Ancient woodland on high ground fills most of the northern part of Harrow Weald on the border of Greater London (and the traditional county of Middlesex) with Hertfordshire. The area is one of the highest in Greater London; the highest point in Middlesex is near the woods at 502 ft. The eastern part of the woods merges into those of Stanmore and encompasses Bentley Priory. The priory's grounds are now Bentley Priory Nature Reserve, a biological Site of Special Scientific Interest. Along the southern edge of the high ground runs the road Old Redding and a car park here gives views over parts of London. The western part of the woodland forms Harrow Weald Common, which adjoins Harrow Weald SSSI, a geological Site of Special Scientific Interest. Other smaller woods surround the Grim's Dyke Hotel, the former country house of W. S. Gilbert. Gilbert and Sullivan's comic operas are frequently performed here. The house is named after the nearby earthwork Grim's Ditch, a 3 mi long ancient monument that runs from Harrow Weald to Pinner Green. The monument remains largely mysterious but is known to have been named in the Saxon era. The ditch hints at a long history of habitation in the area and many artefacts have been found on the common to support this.

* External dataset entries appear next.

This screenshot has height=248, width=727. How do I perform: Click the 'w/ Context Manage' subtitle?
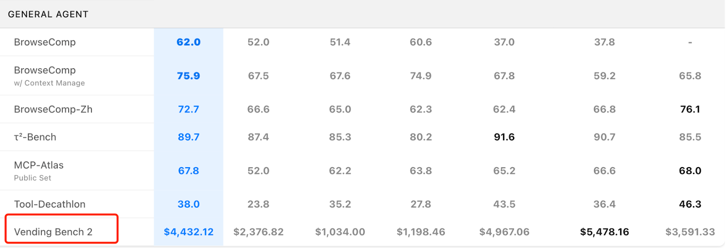click(50, 83)

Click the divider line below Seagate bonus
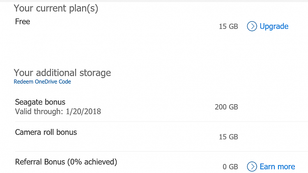coord(161,122)

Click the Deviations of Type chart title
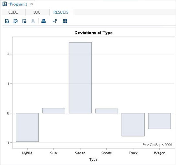coord(93,33)
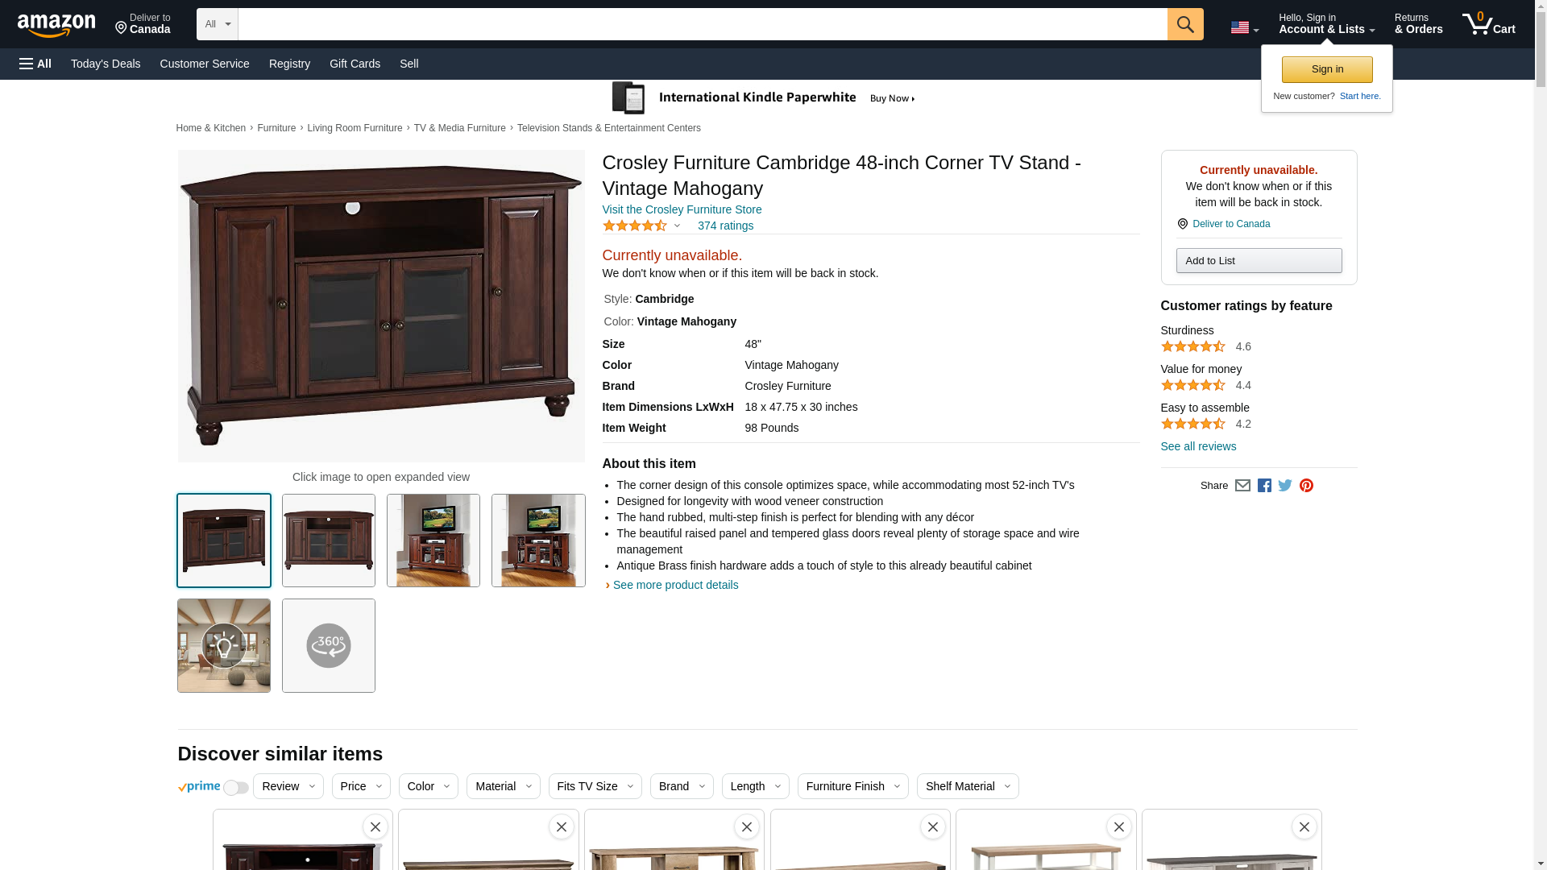Viewport: 1547px width, 870px height.
Task: Expand the search category All dropdown
Action: coord(218,24)

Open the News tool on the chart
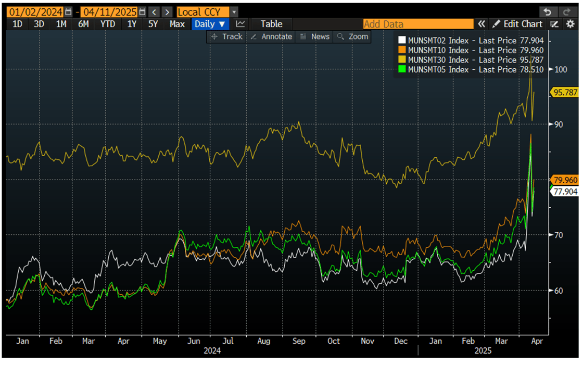(x=314, y=36)
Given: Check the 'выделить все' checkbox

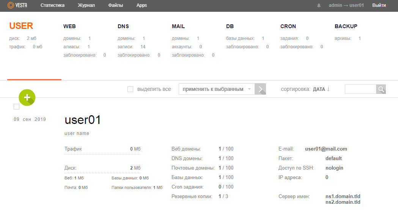Looking at the screenshot, I should [x=131, y=89].
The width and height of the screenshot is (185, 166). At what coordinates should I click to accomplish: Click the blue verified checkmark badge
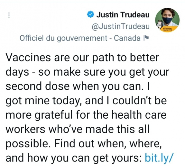[x=90, y=15]
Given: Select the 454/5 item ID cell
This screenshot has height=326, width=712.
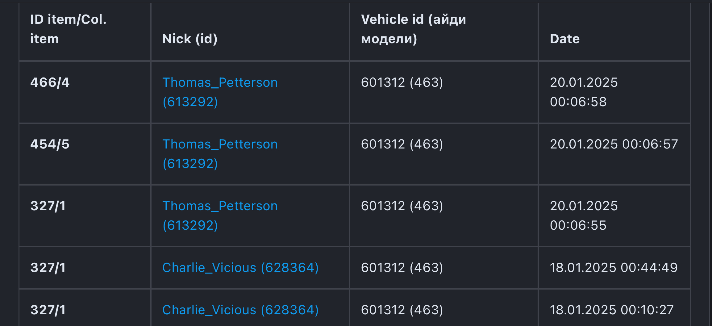Looking at the screenshot, I should point(50,144).
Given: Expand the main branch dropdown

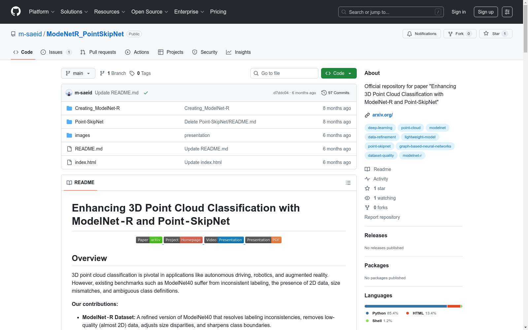Looking at the screenshot, I should tap(78, 73).
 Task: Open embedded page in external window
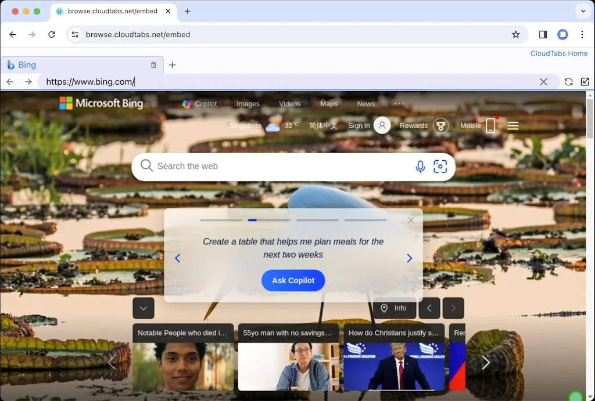click(585, 82)
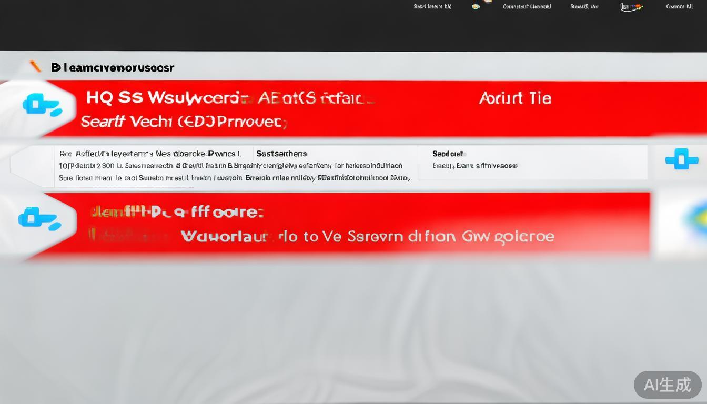Click the bold page title heading
Screen dimensions: 707x404
[x=113, y=67]
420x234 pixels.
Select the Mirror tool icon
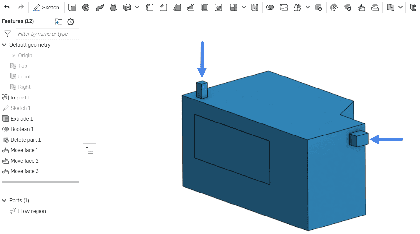[x=255, y=7]
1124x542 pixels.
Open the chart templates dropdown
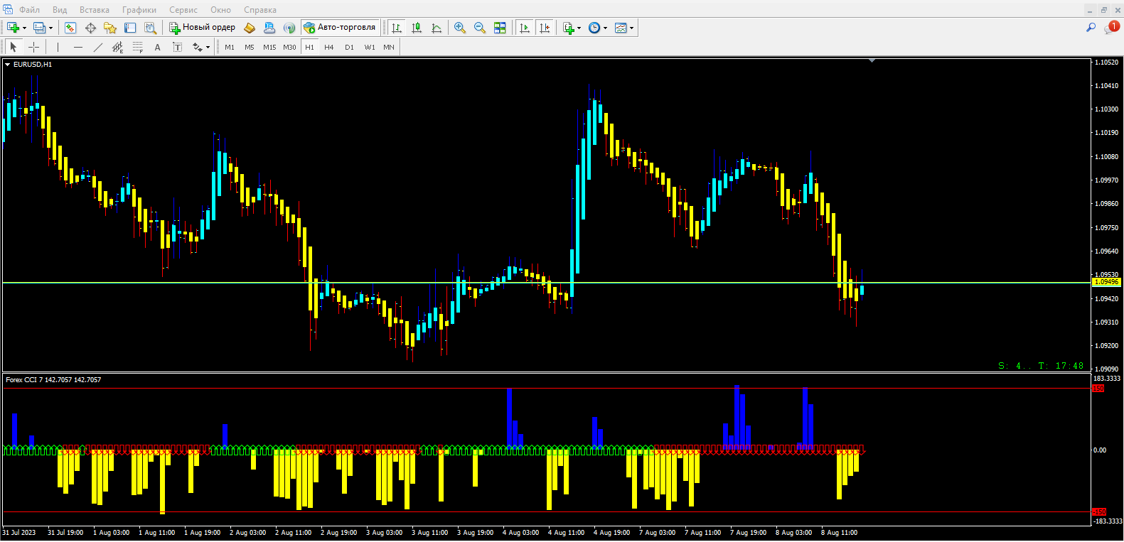631,28
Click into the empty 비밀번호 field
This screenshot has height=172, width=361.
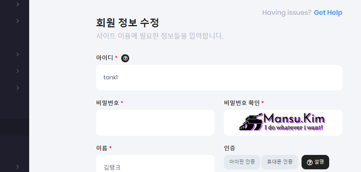[x=155, y=122]
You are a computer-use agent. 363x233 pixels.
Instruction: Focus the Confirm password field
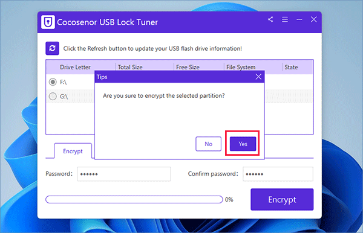point(278,174)

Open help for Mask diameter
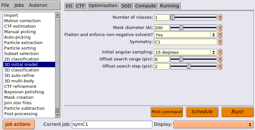(220, 28)
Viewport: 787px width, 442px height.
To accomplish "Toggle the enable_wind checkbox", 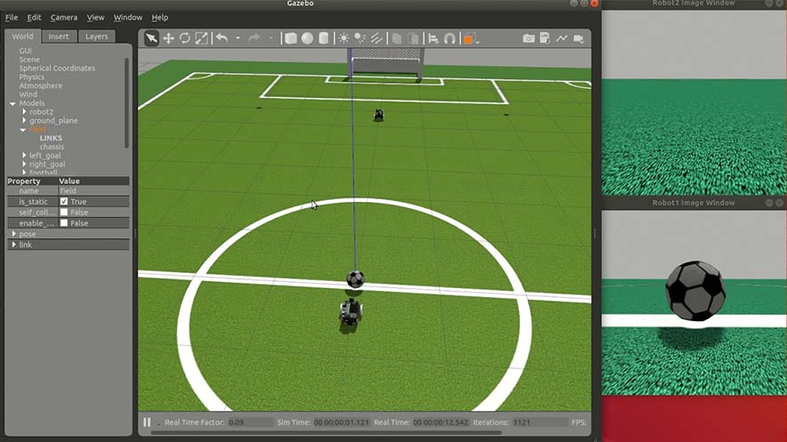I will point(64,223).
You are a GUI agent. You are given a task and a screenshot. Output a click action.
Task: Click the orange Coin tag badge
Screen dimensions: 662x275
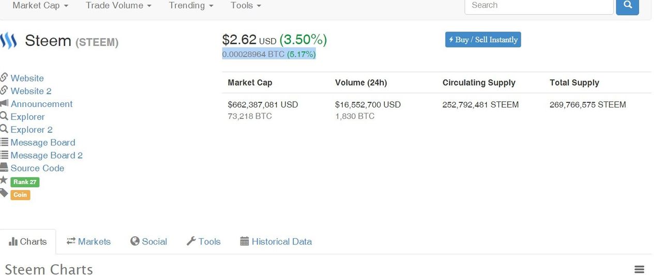(20, 195)
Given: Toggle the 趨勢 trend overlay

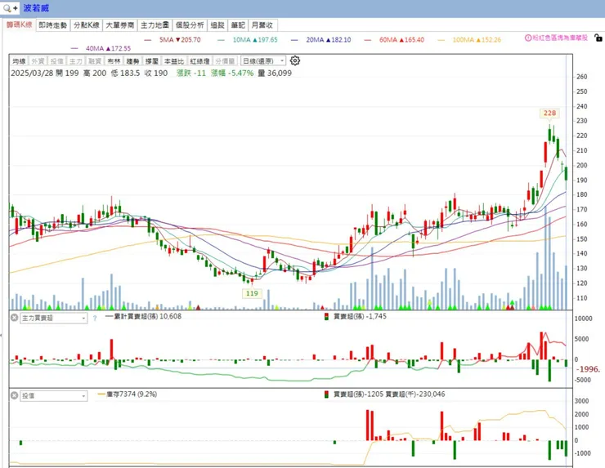Looking at the screenshot, I should pos(133,61).

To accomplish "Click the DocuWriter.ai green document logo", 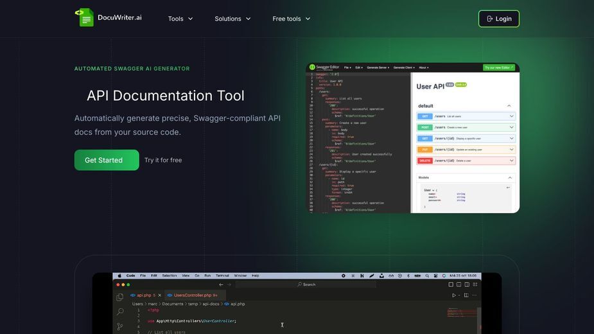I will click(x=84, y=17).
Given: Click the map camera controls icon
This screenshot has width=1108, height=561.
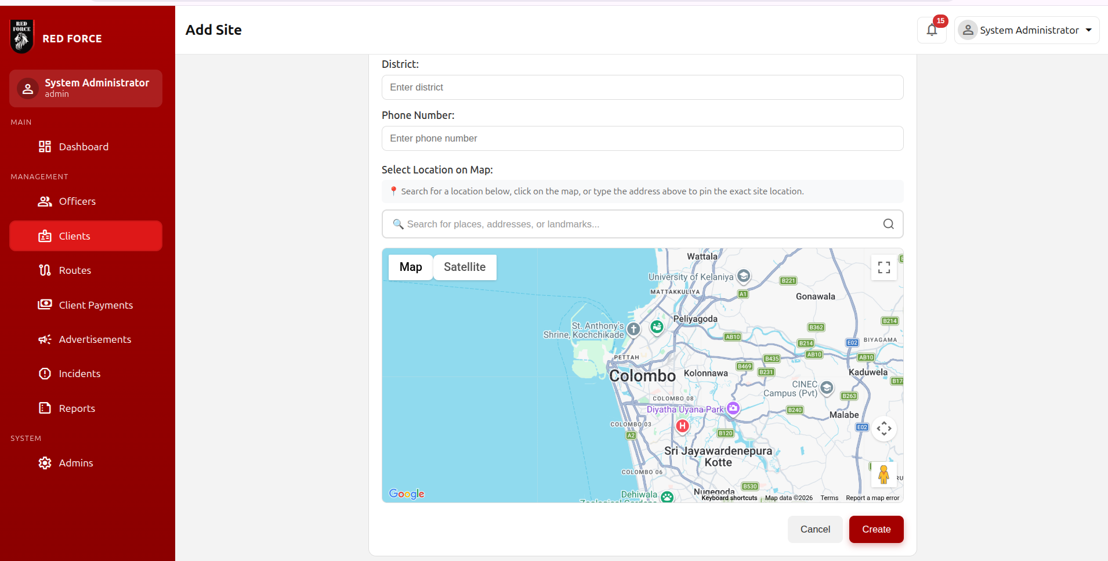Looking at the screenshot, I should (x=883, y=429).
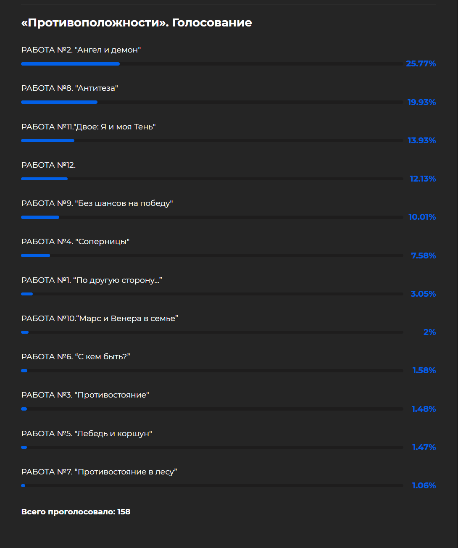Click the 2% percentage value
The image size is (458, 548).
[x=429, y=332]
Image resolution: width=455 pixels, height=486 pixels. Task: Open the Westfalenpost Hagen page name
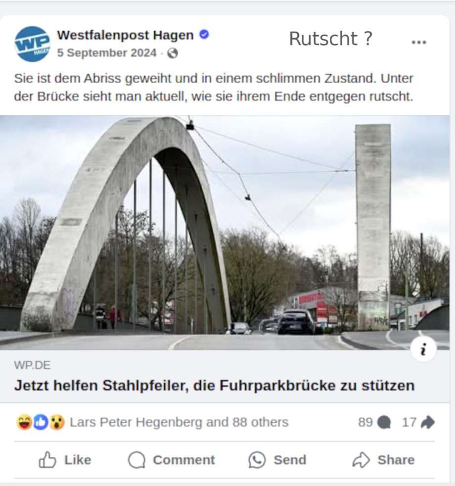pos(126,35)
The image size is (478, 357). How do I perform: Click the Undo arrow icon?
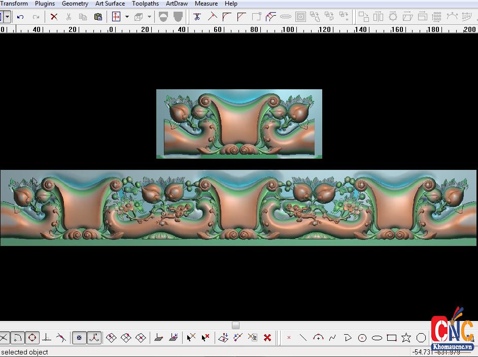click(20, 17)
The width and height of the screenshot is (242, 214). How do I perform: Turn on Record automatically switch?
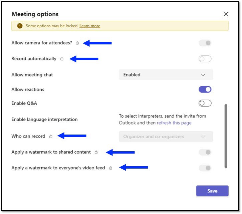pos(205,59)
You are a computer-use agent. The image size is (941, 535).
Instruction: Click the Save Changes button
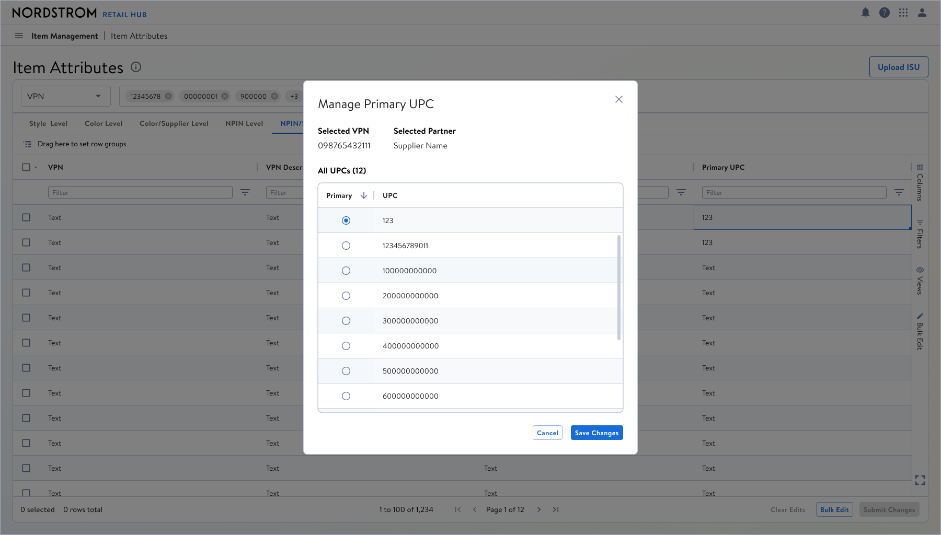pyautogui.click(x=596, y=433)
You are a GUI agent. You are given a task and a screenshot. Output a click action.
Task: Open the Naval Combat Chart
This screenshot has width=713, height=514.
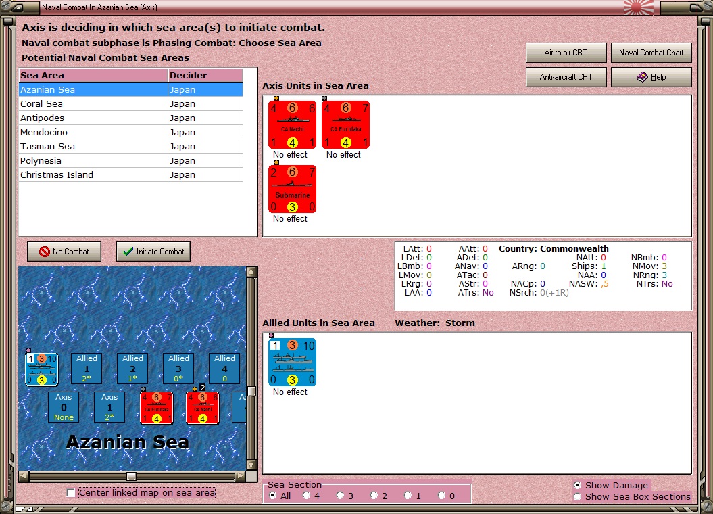point(651,53)
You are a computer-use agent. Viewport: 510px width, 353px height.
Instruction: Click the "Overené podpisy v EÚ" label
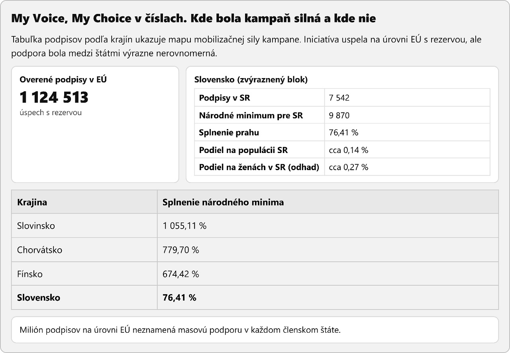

Boxtree Park Friends group
is based at Harrow Weald Recreation Ground. It is run by a group of local volunteers who look after and maintain the park on behalf of the community and in collaboration with Harrow Council.

The south of the area is a suburban development with houses, schools, small shops, supermarkets and pubs (notably Bombay Central, formerly the Weald Stone Inn, and before that the Red Lion). The area expanded around the First World War and continued to grow quickly: the population grew from 1,517 in 1901 to 10,923 in 1931.

Harrow Weald was historically a chapelry in the ancient parish of Harrow-on-the-Hill, in 1894 Harrow Weald became a separate civil parish, being formed from part of Harrow on the Hill, on 1 April 1934 the parish was abolished to form Harrow.

The Harrow Weald campus of Harrow College (previously a grammar school, then a 16+ college) and Harrow Weald Cemetery are at the northern edge of the built up area. All Saints churchyard and its extension adjoin this cemetery and their most famous interment is of Leefe Robinson, a pilot who was awarded the Victoria Cross. Also buried at All Saints is the English-born Hollywood actor George Arliss (1868-1946), who won the Academy Award for Best Actor in 1930.

==Demography==
The 2011 census showed that in the Harrow Weald ward, 53% of the population was white (41% British, 6% Other, 5% Irish). The largest non-white group was Indian at 19%. Of the 4,160 household tenures, 68.4% of them are owned, 15.9% are socially rented and 13.7% are privately rented. The unemployment rate of economically active people was 4.9%. The median age of the population is 39.

==Transport==
There are no train stations in the centre of Harrow Weald, but Headstone Lane railway station is to the west, whereas Harrow & Wealdstone station is to the south.

===Buses===
London Bus routes 140, 182, 186, 258, 340, 640, H12, H18, H19 and N18 operate through the area. The N140 bus also goes through Harrow Weald, it was introduced on 17 June 1972.

==Governance==
Harrow Weald is in the Harrow East constituency, represented by Conservative MP Bob Blackman. The Harrow Weald ward is represented by Conservative Cllrs Pritesh Patel, Cllr Stephen Greek and Cllr Ramji Chauhan who are members of Harrow London Borough Council.